On 12/9/24 14:56, Bernd Schubert wrote:
When the fuse-server terminates while the fuse-client or kernel
still has queued URING_CMDs, these commands retain references
to the struct file used by the fuse connection. This prevents
fuse_dev_release() from being invoked, resulting in a hung mount
point.
This patch addresses the issue by making queued URING_CMDs
cancelable, allowing fuse_dev_release() to proceed as expected
and preventing the mount point from hanging.
io_uring bits look good
Signed-off-by: Bernd Schubert <bschubert@xxxxxxx>
---
fs/fuse/dev_uring.c | 87 ++++++++++++++++++++++++++++++++++++++++++---------
fs/fuse/dev_uring_i.h | 12 +++++++
2 files changed, 85 insertions(+), 14 deletions(-)

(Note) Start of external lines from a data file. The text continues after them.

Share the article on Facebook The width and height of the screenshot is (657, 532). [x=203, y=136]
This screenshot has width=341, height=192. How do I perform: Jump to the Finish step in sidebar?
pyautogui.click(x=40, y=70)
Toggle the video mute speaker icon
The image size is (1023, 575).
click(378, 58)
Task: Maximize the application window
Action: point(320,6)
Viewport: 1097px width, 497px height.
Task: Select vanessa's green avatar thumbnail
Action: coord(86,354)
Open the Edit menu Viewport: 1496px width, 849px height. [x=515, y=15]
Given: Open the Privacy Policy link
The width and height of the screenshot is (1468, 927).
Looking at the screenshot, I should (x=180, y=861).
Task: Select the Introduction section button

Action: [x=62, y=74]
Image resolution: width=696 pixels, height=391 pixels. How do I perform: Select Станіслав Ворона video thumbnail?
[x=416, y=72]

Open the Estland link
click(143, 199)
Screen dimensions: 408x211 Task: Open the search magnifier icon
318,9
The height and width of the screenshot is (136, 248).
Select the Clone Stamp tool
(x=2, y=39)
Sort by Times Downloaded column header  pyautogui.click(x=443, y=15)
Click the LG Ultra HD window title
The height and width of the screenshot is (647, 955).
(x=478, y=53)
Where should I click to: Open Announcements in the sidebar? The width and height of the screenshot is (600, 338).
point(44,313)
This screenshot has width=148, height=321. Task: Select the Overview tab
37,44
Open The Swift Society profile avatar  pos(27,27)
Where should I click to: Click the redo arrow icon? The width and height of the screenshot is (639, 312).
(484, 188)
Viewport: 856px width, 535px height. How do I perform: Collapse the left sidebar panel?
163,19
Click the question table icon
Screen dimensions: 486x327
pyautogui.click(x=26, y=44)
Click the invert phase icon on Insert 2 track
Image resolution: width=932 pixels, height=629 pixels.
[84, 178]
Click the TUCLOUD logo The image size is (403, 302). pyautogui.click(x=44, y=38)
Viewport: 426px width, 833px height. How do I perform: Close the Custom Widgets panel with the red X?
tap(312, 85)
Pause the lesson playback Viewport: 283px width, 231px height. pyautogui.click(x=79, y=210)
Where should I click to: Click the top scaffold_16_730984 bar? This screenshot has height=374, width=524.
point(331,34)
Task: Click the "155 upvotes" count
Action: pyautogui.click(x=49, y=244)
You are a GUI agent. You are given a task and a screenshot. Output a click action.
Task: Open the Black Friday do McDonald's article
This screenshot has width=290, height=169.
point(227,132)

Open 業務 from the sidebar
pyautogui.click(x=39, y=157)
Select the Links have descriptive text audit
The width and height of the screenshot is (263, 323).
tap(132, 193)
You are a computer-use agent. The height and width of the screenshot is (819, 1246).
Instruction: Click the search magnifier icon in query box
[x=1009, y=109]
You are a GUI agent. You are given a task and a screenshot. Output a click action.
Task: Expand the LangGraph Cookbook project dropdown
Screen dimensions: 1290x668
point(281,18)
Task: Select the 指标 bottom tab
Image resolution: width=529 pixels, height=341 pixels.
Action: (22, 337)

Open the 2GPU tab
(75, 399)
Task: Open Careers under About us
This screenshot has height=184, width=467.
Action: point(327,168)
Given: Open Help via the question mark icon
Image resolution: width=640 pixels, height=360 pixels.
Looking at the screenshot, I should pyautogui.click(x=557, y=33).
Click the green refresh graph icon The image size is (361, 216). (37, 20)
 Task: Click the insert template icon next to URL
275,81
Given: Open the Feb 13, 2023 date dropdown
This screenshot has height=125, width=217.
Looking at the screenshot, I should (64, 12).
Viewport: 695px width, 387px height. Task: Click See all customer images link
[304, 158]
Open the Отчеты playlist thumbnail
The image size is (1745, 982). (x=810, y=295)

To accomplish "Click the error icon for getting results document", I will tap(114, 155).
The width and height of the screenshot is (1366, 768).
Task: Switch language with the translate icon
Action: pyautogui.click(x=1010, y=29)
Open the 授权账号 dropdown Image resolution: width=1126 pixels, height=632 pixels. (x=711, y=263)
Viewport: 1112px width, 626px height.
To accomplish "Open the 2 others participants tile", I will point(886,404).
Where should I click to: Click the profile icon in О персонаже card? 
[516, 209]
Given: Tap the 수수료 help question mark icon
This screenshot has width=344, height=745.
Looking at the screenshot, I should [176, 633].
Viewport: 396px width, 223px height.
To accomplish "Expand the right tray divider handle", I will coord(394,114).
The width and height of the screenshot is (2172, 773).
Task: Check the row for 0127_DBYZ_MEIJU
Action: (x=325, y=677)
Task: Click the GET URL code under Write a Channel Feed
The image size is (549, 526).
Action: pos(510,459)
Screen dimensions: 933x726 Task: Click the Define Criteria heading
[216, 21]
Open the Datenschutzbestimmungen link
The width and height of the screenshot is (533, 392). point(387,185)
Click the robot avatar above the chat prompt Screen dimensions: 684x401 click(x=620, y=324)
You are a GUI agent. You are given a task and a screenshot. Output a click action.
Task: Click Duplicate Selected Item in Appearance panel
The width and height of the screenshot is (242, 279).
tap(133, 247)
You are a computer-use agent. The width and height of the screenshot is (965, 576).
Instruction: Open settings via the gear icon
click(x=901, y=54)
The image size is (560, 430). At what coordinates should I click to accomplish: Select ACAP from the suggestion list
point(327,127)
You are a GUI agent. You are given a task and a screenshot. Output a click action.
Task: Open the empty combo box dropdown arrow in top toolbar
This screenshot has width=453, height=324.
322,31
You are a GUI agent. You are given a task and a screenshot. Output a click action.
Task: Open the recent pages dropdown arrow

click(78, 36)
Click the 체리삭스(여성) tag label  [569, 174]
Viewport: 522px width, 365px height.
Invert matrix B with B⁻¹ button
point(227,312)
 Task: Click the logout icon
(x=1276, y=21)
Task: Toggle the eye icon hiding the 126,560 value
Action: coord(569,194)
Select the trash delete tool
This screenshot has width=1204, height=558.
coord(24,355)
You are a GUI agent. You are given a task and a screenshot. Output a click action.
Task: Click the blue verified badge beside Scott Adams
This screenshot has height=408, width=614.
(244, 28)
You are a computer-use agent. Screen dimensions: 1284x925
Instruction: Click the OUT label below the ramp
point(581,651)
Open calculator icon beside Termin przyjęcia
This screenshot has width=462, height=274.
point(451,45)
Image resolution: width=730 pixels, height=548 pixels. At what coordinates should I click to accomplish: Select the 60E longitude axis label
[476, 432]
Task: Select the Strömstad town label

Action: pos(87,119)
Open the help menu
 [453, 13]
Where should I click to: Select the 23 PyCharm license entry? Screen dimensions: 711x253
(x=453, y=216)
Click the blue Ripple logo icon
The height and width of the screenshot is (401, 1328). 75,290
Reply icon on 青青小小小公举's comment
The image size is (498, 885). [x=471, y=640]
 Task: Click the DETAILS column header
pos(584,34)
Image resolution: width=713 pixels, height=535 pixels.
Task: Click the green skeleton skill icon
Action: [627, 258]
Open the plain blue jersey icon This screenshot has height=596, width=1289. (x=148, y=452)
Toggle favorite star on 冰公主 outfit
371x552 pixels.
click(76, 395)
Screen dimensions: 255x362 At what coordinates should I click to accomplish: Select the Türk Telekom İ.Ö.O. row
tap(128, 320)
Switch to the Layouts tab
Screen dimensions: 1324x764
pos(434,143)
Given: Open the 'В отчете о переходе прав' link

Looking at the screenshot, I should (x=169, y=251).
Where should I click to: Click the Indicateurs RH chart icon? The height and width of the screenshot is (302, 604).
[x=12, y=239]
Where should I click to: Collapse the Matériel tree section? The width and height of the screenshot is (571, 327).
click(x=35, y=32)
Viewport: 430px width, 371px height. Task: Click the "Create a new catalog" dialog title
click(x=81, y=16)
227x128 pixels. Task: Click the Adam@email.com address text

diff --git a/fs/fuse/dev_uring.c b/fs/fuse/dev_uring.c
index 8bdfb6fcfa51976cd121bee7f2e8dec1ff9aa916..be7eaf7cc569ff77f8ebdff323634b84ea0a3f63 100644
--- a/fs/fuse/dev_uring.c
+++ b/fs/fuse/dev_uring.c
...
@@ -294,24 +302,27 @@ static void fuse_uring_stop_fuse_req_end(struct fuse_ring_ent *ent)
/*
* Release a request/entry on connection tear down
*/
-static void fuse_uring_entry_teardown(struct fuse_ring_ent *ent,
- bool need_cmd_done)
+static void fuse_uring_entry_teardown(struct fuse_ring_ent *ent)
{
- /*
- * fuse_request_end() might take other locks like fi->lock and
- * can lead to lock ordering issues
- */
- lockdep_assert_not_held(&ent->queue->lock);
+ struct fuse_ring_queue *queue = ent->queue;
- if (need_cmd_done)
+ if (ent->need_cmd_done)
io_uring_cmd_done(ent->cmd, -ENOTCONN, 0,
IO_URING_F_UNLOCKED);
nit: might be better to pair all io_uring_cmd_done() with
ent->cmd = NULL;
since after the call the request is released and can't be used
by fuse anymore.
if (ent->fuse_req)
fuse_uring_stop_fuse_req_end(ent);
- list_del_init(&ent->list);
- kfree(ent);
+ /*
+ * The entry must not be freed immediately, due to access of direct
+ * pointer access of entries through IO_URING_F_CANCEL - there is a risk
+ * of race between daemon termination (which triggers IO_URING_F_CANCEL
+ * and accesses entries without checking the list state first
+ */
+ spin_lock(&queue->lock);
+ list_move(&ent->list, &queue->ent_released);
+ ent->state = FRRS_RELEASED;
+ spin_unlock(&queue->lock);
...
+ * Handle IO_URING_F_CANCEL, typically should come on daemon termination.
+ *
+ * Releasing the last entry should trigger fuse_dev_release() if
+ * the daemon was terminated
+ */
+static int fuse_uring_cancel(struct io_uring_cmd *cmd, unsigned int issue_flags)
+{
+ struct fuse_ring_ent *ent = fuse_uring_cmd_to_ring_ent(cmd);
+ struct fuse_ring_queue *queue;
+ bool need_cmd_done = false;
+ int ret = 0;
+
+ /*
+ * direct access on ent - it must not be destructed as long as
+ * IO_URING_F_CANCEL might come up
+ */
+ queue = ent->queue;
+ spin_lock(&queue->lock);
+ if (ent->state == FRRS_WAIT) {
+ ent->state = FRRS_USERSPACE;
+ list_move(&ent->list, &queue->ent_in_userspace);
+ need_cmd_done = true;
+ }
+ spin_unlock(&queue->lock);
+
+ if (need_cmd_done) {
+ io_uring_cmd_done(cmd, -ENOTCONN, 0, issue_flags);
+ } else {
+ /* io-uring handles resending */
+ ret = -EAGAIN;
FWIW, apparently io_uring ignores error codes returned from here.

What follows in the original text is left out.